As we step into the New Year, we know that our world is a deeply uncertain place. Few of us predicted the events of the last few years – the return of Covid-19 in many new strains, a major land war in Europe, the conflicts on many fronts in the Middle East, the unresolved refugee crises, the rise of the far-right across Europe, the dreaded return of Donald Trump to a second term of office … Where shall I begin to imagine what lies ahead in 2025?

Once again, I call to mind TS Eliot in East Coker:

O dark dark dark. They all go into the dark …
I said to my soul, be still, and let the dark come upon you
Which shall be the darkness of God …


Yet, in this apocalyptic, visionary, poem, Eliot is neither all doom nor all gloom. He talks about Faith

… pointing to the agony
Of death and birth.


And he concludes East Coker:

Old men ought to be explorers
Here and there does not matter
We must be still and still moving
Into another intensity
For a further union, a deeper communion
Through the dark cold and empty desolation,
The wave cry, the wind cry, the vast waters
Of the petrel and the porpoise. In my end is my beginning.

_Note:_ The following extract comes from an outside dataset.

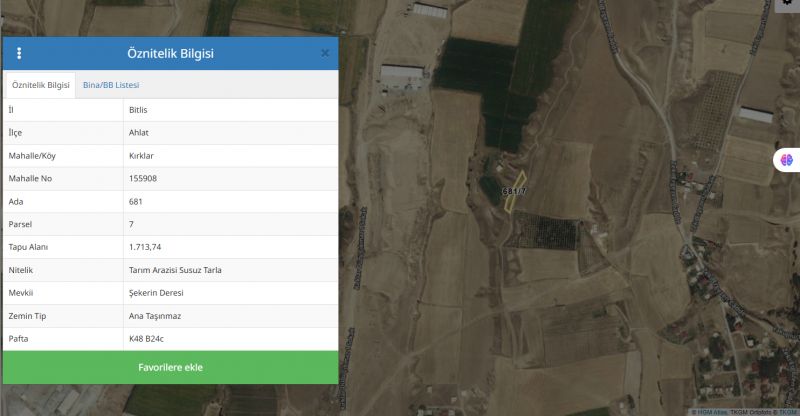Click the Parsel row value 7

[131, 224]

‘On the Seventh Day of Christmas … seven swans-a-swimming’ on the Grand Canal at Harold’s Cross, Dublin (Photograph: Patrick Comerford)

Today’s Prayers (Tuesday 31 December 2024):

The theme this week in ‘Pray With the World Church’, the Prayer Diary of the Anglican mission agency USPG (United Society Partners in the Gospel), is ‘We Believe, We Belong: Nicene Creed’. This theme was introduced on Sunday by Dr Paulo Ueti, Theological Advisor and Regional Manager for Latin America and the Caribbean, USPG.

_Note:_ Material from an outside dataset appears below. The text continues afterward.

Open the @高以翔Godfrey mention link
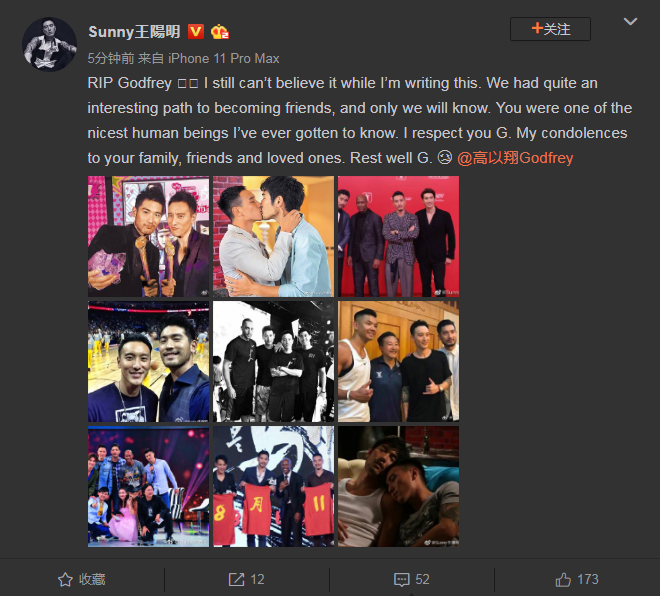Viewport: 660px width, 596px height. coord(515,158)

The USPG Prayer Diary today (Tuesday 31 December 2024) invites us to pray:

As we prepare to celebrate the new year, may the truth of this Creed continue to inspire us, reminding us that you, O God, have revealed yourself fully in Christ, the Word made flesh. Empower us to live in the fullness of this revelation, proclaiming your love to the world.

The Collect:

Almighty God,
who wonderfully created us in your own image
and yet more wonderfully restored us
through your Son Jesus Christ:
grant that, as he came to share in our humanity,
so we may share the life of his divinity;
who is alive and reigns with you,
in the unity of the Holy Spirit,
one God, now and for ever.

The Post-Communion Prayer:

Heavenly Father,
whose blessed Son shared at Nazareth the life of an earthly home:
help your Church to live as one family,
united in love and obedience,
and bring us all at last to our home in heaven;
through Jesus Christ our Lord.

Additional Collect:

God in Trinity,
eternal unity of perfect love:
gather the nations to be one family,
and draw us into your holy life
through the birth of Emmanuel,
our Lord Jesus Christ.

Collect on the Eve of the Naming and Circumcision of Jesus:

Almighty God,
whose blessed Son was circumcised
in obedience to the law for our sake
and given the Name that is above every name:
give us grace faithfully to bear his Name,
to worship him in the freedom of the Spirit,
and to proclaim him as the Saviour of the world;
who is alive and reigns with you,
in the unity of the Holy Spirit,
one God, now and for ever.

Happy New Year

Yesterday’s Reflection

Continued Tomorrow

The Swan … once claimed to be the oldest pub in Lichfield, but has since been turned into a restaurant and apartments (Photograph: Patrick Comerford)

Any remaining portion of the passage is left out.